> INSTRUCTIONS:
a) Summarize the Picom post in two sentences.
b) Reproduce the part of the Picom post between "This is what" and "Trinity desktop (disabled)", inclusive.
c) According to the Picom post, why should VSYNC be turned off? Answer in one or two sentences.

> STUDY TEXT:
=-=-=-=-=

I tried the Picom compositor on windowmaker, using the egl renderer it lags quite a lot (THE FINALS was so buggy with egl it was literally unplayable) but I get really nice performance in the older glx renderer. if you use a WM or older DE and you want some very rudimentary desktop effects it's worth looking into.
Do note that it does not play nice with the way tiled wallpapers are handled on most plain WMs, causing streaking effectsーsee attached image. Running
feh --bg-tile image.tga while Picom is active seems to fix this.
Turn VSYNC off, the input lag is atrocious on multi-monitor setups since it's synced to the XRandR virtual refresh much like Plasma KWin. The tearing isn't that bad so you don't need it. IDK why tearing is so important to people on window decorations but if you need low latency VSYNC you should have stuck to Soyland.
This is what my .xinitrc looks like, run the
feh command to set wallpaper after starting picom in background mode if you use a tiled wallpaper.
Bash:
# Global settings
xinput set-prop 'SteelSeries SteelSeries Rival 3' 'Coordinate Transformation Matrix' 0.430 0 0 0 0.430 0 0 0 1 &
sleep 1
kmix &
# Trinity desktop (disabled)
#yakuake & kmix & kmixctrl & xscreensaver
# Windowmaker
# Screen, dockapps
xscreensaver & wmclock & wmsystemtray -w 2 --arrows vertical &
# Compositor
picom -b &
feh --bg-tile ~/.wp_raccoons.jpg &
# Programs
sleep 1; vesktop & steam & psi-plus & ckb-next -b & protonmail-bridge
feh will override whatever your WM sets at startup and be removed when you change themes so keep this in mind if you're the type to re-rice your desktop often.

=-=-=-=-=

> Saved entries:

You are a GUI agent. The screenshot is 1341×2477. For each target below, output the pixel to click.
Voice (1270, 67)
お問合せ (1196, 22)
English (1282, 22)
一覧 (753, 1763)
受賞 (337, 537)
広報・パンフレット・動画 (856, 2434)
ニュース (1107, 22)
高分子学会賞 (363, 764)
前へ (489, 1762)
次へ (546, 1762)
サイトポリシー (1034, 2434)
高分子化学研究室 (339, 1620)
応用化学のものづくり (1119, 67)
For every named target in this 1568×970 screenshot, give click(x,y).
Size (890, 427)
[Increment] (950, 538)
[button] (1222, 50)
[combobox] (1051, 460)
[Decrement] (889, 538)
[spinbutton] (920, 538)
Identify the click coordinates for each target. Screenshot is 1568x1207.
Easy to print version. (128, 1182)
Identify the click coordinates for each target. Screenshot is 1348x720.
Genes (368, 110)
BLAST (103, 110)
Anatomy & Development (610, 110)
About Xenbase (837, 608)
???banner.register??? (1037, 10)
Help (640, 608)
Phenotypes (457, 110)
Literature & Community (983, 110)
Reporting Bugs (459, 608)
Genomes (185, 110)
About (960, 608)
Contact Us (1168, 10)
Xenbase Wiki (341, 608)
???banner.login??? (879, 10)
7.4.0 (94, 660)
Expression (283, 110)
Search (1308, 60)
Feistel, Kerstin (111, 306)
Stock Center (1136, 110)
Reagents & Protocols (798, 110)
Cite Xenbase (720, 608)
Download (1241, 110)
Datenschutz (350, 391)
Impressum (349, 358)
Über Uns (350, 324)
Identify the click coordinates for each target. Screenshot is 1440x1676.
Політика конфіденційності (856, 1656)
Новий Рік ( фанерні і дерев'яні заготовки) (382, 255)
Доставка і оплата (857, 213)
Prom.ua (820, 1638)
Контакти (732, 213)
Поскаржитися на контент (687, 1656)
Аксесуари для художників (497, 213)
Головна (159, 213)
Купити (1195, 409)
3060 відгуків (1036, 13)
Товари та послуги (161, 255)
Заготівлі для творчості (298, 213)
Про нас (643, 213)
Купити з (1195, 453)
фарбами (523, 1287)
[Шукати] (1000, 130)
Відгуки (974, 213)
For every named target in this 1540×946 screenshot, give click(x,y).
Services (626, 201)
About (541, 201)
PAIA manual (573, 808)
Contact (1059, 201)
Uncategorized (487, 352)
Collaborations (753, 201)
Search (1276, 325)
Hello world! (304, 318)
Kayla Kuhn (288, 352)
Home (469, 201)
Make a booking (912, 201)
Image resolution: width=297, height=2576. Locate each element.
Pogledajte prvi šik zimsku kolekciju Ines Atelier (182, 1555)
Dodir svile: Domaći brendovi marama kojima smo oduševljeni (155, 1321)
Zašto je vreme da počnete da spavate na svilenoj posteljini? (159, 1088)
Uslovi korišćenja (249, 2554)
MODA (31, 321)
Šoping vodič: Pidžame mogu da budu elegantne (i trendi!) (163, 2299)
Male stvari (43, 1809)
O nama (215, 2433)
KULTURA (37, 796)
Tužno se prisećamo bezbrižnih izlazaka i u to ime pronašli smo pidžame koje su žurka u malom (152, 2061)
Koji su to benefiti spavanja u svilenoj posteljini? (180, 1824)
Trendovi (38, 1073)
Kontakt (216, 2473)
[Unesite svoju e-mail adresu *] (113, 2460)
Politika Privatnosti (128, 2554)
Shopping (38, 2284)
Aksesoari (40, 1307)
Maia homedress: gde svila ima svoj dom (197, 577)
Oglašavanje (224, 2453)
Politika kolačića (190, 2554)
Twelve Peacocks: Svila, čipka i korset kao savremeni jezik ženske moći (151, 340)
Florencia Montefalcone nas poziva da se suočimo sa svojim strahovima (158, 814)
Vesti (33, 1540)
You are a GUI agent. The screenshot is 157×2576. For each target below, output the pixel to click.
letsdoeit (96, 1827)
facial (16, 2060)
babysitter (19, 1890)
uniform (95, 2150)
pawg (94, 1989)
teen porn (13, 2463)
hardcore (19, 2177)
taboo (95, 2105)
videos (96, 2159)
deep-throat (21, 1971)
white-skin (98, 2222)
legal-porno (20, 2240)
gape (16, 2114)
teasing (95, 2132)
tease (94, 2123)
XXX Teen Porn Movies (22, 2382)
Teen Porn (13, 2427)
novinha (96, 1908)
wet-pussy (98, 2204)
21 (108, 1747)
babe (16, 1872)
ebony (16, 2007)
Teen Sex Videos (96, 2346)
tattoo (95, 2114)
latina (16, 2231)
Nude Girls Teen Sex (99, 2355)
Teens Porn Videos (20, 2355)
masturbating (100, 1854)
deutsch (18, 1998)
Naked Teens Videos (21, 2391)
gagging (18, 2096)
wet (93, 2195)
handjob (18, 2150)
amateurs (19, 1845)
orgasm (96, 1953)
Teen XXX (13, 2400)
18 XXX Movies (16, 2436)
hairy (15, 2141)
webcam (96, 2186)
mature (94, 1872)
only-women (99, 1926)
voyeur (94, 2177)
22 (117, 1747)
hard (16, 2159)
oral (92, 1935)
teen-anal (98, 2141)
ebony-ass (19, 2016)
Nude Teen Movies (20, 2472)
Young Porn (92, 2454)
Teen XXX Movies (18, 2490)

=-=-=-=-=

> YOUR WRITTEN ANSWERS:
a) Picom lags heavily on Window Maker with the egl renderer but runs well with the older glx renderer, so it's worth a look for simple desktop effects on a WM or older DE. It causes streaking with tiled wallpapers, which running feh --bg-tile while Picom is active seems to fix, and VSYNC should be turned off because of bad input lag on multi-monitor setups.

b)
This is what my .xinitrc looks like, run the
feh command to set wallpaper after starting picom in background mode if you use a tiled wallpaper.
Bash:
# Global settings
xinput set-prop 'SteelSeries SteelSeries Rival 3' 'Coordinate Transformation Matrix' 0.430 0 0 0 0.430 0 0 0 1 &
sleep 1
kmix &
# Trinity desktop (disabled)

c) With VSYNC on, the input lag is terrible on multi-monitor setups because it syncs to the XRandR virtual refresh, much like Plasma KWin. The tearing without it isn't that bad, so VSYNC isn't needed.